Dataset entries
*****

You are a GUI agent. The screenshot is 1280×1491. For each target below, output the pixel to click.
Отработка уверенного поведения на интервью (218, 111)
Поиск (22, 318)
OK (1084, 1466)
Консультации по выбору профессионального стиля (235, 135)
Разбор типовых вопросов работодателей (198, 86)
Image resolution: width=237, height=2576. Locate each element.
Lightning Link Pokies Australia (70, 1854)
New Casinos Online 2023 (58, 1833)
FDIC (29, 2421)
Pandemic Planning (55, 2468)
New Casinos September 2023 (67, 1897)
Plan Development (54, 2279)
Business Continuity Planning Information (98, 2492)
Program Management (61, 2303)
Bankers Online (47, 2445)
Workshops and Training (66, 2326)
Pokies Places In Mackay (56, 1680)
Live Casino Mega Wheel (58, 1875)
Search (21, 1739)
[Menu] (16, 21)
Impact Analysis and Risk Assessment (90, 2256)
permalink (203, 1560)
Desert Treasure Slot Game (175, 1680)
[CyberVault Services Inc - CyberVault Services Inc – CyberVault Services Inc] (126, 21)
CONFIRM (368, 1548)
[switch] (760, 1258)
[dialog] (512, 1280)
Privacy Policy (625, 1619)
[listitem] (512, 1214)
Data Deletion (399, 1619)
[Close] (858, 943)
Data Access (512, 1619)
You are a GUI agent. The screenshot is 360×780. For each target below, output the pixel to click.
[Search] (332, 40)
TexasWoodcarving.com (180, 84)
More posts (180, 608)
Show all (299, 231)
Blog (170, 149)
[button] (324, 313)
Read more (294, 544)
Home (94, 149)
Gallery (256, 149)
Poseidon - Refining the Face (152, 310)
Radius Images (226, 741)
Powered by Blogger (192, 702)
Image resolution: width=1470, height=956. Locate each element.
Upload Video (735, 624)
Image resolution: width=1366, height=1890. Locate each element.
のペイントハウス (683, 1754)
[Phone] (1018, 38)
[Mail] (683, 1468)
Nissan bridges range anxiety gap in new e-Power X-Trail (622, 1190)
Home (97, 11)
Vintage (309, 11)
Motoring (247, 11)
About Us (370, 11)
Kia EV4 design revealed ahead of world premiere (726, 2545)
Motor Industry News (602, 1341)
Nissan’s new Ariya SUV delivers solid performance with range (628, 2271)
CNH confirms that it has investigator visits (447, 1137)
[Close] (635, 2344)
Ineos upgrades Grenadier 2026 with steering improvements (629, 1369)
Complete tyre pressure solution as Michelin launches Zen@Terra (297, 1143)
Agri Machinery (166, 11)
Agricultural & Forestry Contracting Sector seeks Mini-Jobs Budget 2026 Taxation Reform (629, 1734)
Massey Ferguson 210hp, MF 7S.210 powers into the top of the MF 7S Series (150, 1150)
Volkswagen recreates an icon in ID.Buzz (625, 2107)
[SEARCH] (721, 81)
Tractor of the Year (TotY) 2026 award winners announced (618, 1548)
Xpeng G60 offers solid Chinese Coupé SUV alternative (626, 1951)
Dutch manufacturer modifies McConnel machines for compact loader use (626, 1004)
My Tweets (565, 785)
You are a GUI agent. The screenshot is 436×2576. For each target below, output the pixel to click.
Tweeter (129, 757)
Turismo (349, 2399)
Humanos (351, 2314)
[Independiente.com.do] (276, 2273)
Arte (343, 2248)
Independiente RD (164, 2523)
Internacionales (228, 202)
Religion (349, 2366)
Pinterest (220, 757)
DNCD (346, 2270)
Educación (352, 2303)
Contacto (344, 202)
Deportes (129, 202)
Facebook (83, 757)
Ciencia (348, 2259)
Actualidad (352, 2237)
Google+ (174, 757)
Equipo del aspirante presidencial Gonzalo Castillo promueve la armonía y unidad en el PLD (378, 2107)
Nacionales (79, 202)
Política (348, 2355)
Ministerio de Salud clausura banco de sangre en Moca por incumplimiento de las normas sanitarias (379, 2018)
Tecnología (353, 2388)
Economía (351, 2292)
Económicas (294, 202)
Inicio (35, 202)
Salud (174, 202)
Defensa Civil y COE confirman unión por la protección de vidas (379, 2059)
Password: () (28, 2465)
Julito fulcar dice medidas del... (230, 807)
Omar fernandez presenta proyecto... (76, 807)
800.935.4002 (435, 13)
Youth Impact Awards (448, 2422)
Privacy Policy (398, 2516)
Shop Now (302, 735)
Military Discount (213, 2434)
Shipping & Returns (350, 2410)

*****

Output the lines from the one with "800.935.4002 (435, 13)" to the final line of the entries above, exactly as they stand, please, and nothing else.

■ Output for this exercise:
800.935.4002 (435, 13)
Youth Impact Awards (448, 2422)
Privacy Policy (398, 2516)
Shop Now (302, 735)
Military Discount (213, 2434)
Shipping & Returns (350, 2410)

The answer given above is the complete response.